#### [Task prompt]
In your reply, write out the records exactly, each line intact.
--- Data under study Enclosed Below ---
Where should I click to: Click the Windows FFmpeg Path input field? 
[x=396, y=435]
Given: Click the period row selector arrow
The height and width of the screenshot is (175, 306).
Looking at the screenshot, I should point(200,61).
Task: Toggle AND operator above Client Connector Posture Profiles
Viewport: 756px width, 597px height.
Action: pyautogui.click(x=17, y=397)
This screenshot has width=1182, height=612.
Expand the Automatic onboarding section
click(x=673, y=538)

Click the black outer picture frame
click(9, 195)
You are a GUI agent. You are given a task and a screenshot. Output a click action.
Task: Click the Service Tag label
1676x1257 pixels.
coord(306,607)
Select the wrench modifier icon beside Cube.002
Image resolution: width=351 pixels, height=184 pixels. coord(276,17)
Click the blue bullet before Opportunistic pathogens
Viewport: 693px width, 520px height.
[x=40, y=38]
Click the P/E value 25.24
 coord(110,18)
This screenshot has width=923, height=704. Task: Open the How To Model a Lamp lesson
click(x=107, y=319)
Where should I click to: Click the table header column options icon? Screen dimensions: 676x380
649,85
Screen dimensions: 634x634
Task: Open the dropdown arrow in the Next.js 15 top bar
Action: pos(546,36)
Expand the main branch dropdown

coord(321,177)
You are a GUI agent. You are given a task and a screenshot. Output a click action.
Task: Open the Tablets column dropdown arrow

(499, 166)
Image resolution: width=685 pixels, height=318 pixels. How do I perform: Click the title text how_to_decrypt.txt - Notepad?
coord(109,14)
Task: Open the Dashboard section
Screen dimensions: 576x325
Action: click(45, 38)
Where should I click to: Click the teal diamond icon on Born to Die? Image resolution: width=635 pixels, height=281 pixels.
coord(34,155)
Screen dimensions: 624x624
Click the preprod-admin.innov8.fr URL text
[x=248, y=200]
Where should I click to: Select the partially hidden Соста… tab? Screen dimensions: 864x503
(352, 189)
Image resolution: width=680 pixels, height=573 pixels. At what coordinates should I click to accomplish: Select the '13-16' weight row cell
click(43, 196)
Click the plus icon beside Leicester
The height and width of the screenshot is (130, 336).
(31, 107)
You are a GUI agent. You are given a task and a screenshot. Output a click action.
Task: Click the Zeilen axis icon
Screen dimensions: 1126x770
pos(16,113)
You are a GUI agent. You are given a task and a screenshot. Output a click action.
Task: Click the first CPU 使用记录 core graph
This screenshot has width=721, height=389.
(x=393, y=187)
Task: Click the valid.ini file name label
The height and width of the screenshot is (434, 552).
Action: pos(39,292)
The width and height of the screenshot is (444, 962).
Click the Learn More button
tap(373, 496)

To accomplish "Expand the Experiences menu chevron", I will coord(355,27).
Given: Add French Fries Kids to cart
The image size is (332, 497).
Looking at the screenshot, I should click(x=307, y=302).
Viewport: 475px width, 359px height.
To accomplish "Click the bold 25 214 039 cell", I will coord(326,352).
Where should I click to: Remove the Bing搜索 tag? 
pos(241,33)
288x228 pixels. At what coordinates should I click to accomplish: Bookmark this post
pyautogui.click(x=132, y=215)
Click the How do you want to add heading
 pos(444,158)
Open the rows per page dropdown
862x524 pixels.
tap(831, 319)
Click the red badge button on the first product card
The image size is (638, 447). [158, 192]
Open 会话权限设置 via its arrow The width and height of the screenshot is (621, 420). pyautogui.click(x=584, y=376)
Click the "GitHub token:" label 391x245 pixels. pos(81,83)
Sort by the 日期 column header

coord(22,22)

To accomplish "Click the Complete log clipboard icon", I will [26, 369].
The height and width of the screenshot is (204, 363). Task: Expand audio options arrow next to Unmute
--- End of Enclosed Data under study ---
#### [Task answer]
Where should I click to: Click the Windows FFmpeg Path input field? 
[x=396, y=435]
Given: Click the period row selector arrow
The height and width of the screenshot is (175, 306).
Looking at the screenshot, I should point(200,61).
Task: Toggle AND operator above Client Connector Posture Profiles
Viewport: 756px width, 597px height.
Action: pyautogui.click(x=17, y=397)
This screenshot has width=1182, height=612.
Expand the Automatic onboarding section
click(x=673, y=538)

Click the black outer picture frame
click(9, 195)
You are a GUI agent. You are given a task and a screenshot. Output a click action.
Task: Click the Service Tag label
1676x1257 pixels.
coord(306,607)
Select the wrench modifier icon beside Cube.002
Image resolution: width=351 pixels, height=184 pixels. coord(276,17)
Click the blue bullet before Opportunistic pathogens
Viewport: 693px width, 520px height.
[x=40, y=38]
Click the P/E value 25.24
 coord(110,18)
This screenshot has width=923, height=704. Task: Open the How To Model a Lamp lesson
click(x=107, y=319)
Where should I click to: Click the table header column options icon? Screen dimensions: 676x380
649,85
Screen dimensions: 634x634
Task: Open the dropdown arrow in the Next.js 15 top bar
Action: pos(546,36)
Expand the main branch dropdown

coord(321,177)
You are a GUI agent. You are given a task and a screenshot. Output a click action.
Task: Open the Tablets column dropdown arrow

(499, 166)
Image resolution: width=685 pixels, height=318 pixels. How do I perform: Click the title text how_to_decrypt.txt - Notepad?
coord(109,14)
Task: Open the Dashboard section
Screen dimensions: 576x325
Action: click(45, 38)
Where should I click to: Click the teal diamond icon on Born to Die? Image resolution: width=635 pixels, height=281 pixels.
coord(34,155)
Screen dimensions: 624x624
Click the preprod-admin.innov8.fr URL text
[x=248, y=200]
Where should I click to: Select the partially hidden Соста… tab? Screen dimensions: 864x503
(352, 189)
Image resolution: width=680 pixels, height=573 pixels. At what coordinates should I click to accomplish: Select the '13-16' weight row cell
click(43, 196)
Click the plus icon beside Leicester
The height and width of the screenshot is (130, 336).
(31, 107)
You are a GUI agent. You are given a task and a screenshot. Output a click action.
Task: Click the Zeilen axis icon
Screen dimensions: 1126x770
pos(16,113)
You are a GUI agent. You are given a task and a screenshot. Output a click action.
Task: Click the first CPU 使用记录 core graph
This screenshot has width=721, height=389.
(x=393, y=187)
Task: Click the valid.ini file name label
The height and width of the screenshot is (434, 552).
Action: pos(39,292)
The width and height of the screenshot is (444, 962).
Click the Learn More button
tap(373, 496)

To accomplish "Expand the Experiences menu chevron", I will coord(355,27).
Given: Add French Fries Kids to cart
The image size is (332, 497).
Looking at the screenshot, I should click(x=307, y=302).
Viewport: 475px width, 359px height.
To accomplish "Click the bold 25 214 039 cell", I will coord(326,352).
Where should I click to: Remove the Bing搜索 tag? 
pos(241,33)
288x228 pixels. At what coordinates should I click to accomplish: Bookmark this post
pyautogui.click(x=132, y=215)
Click the How do you want to add heading
 pos(444,158)
Open the rows per page dropdown
862x524 pixels.
tap(831, 319)
Click the red badge button on the first product card
The image size is (638, 447). [158, 192]
Open 会话权限设置 via its arrow The width and height of the screenshot is (621, 420). pyautogui.click(x=584, y=376)
Click the "GitHub token:" label 391x245 pixels. pos(81,83)
Sort by the 日期 column header

coord(22,22)

To accomplish "Click the Complete log clipboard icon", I will [26, 369].
The height and width of the screenshot is (204, 363). Task: Expand audio options arrow next to Unmute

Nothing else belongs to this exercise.